Napoli, l’esercito dei prestiti pronto a tornare alla base

Un esercito di calciatori pronti a rientrare, seppur per poco. Il Napoli si prepara ad un’estate di rivoluzione. Con il fardello pesantissimo di dover decidere il destino di tanti atleti mandati via in prestito e pronti a tornare. Più che un tesoretto, per Aurelio De Laurentiis la missione è quella di dover valorizzare ed evitare pericolose minusvalenze.

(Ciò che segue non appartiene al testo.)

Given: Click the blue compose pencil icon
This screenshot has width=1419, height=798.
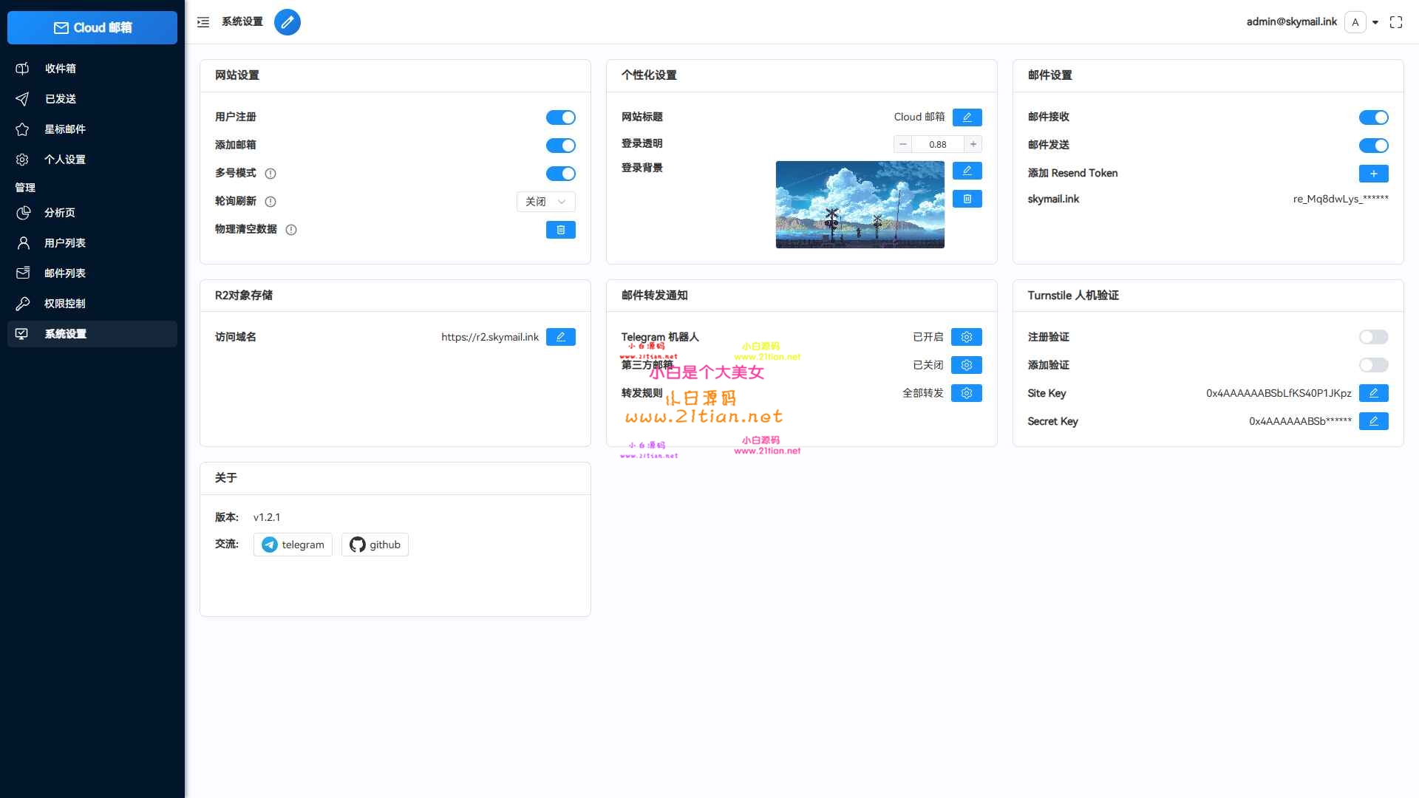Looking at the screenshot, I should pyautogui.click(x=287, y=22).
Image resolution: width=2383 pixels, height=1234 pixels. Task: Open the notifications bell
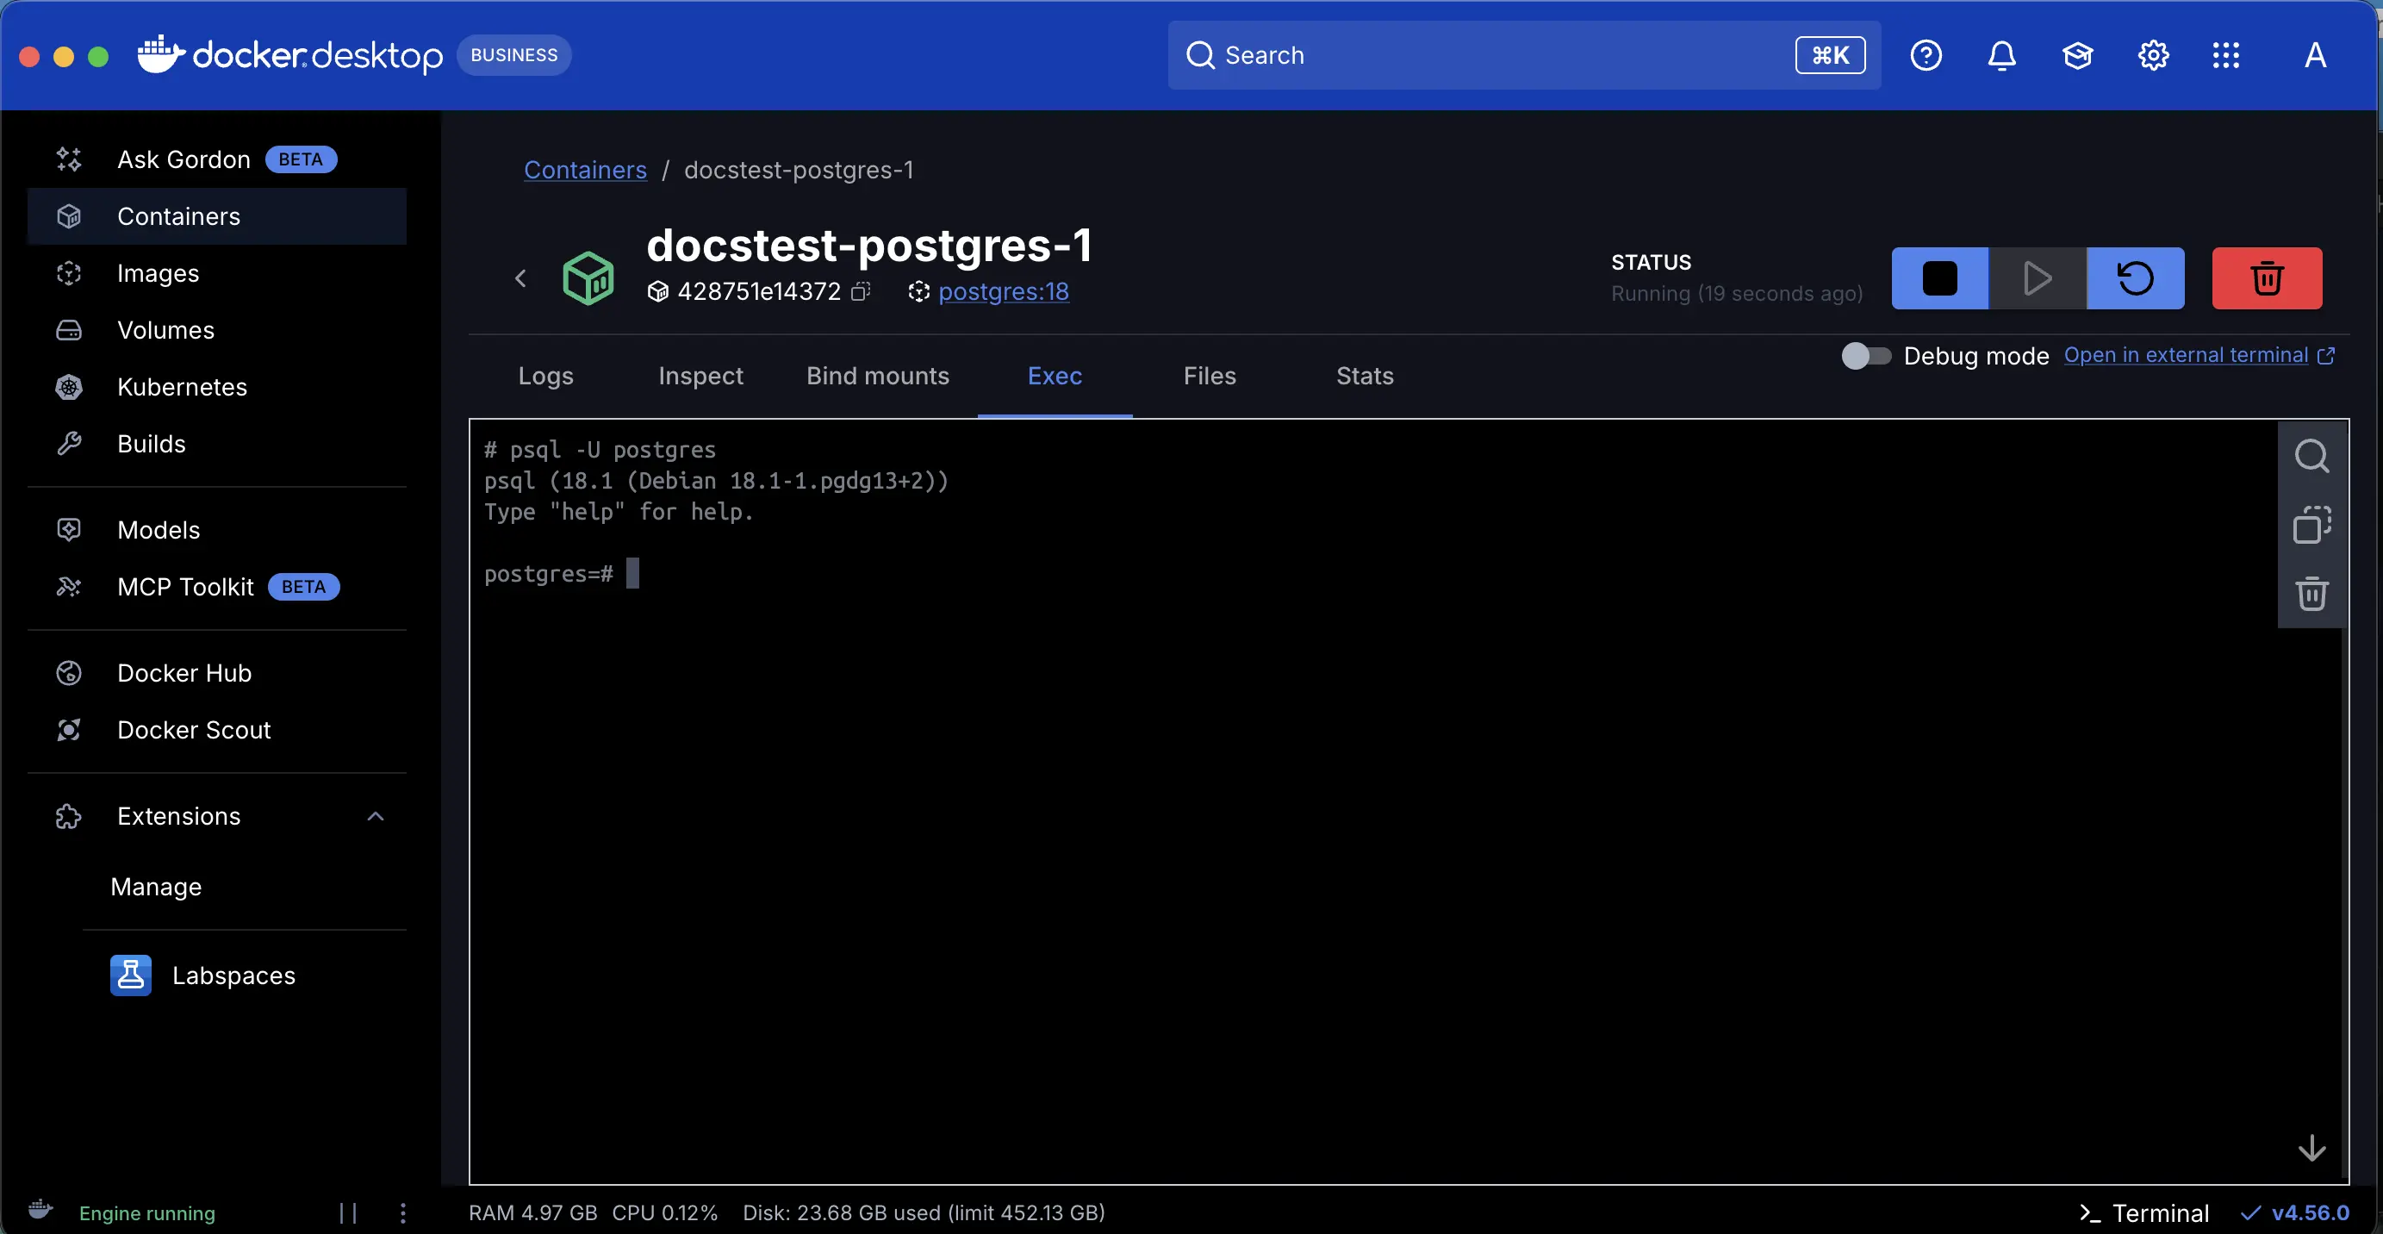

Sono dodici i calciatori che la società azzurra riabbraccerà dal prossimo 1 luglio.
E non per tutti ci sarà spazio con i partenopei, sia con Conte in panchina che con un nuovo allenatore. In particolare, fanno rumore i ritorni di Lucca e Lang. I due elementi offensivi, bocciati dopo un semestre da Conte, ora vogliono costruirsi un nuovo cammino in azzurro. Lucca non ha reso nemmeno al Nottingham Forrest, bocciato sin da subito con esclusioni e anche per un infortunio che ha praticamente azzerato il suo minutaggio in Inghilterra. Il Napoli lo riscatterà dall’Udinese per 30 milioni ed è rassegnato ad un nuovo addio in prestito, lasciandosi aperta una porticina con qualche scambio con club italiani.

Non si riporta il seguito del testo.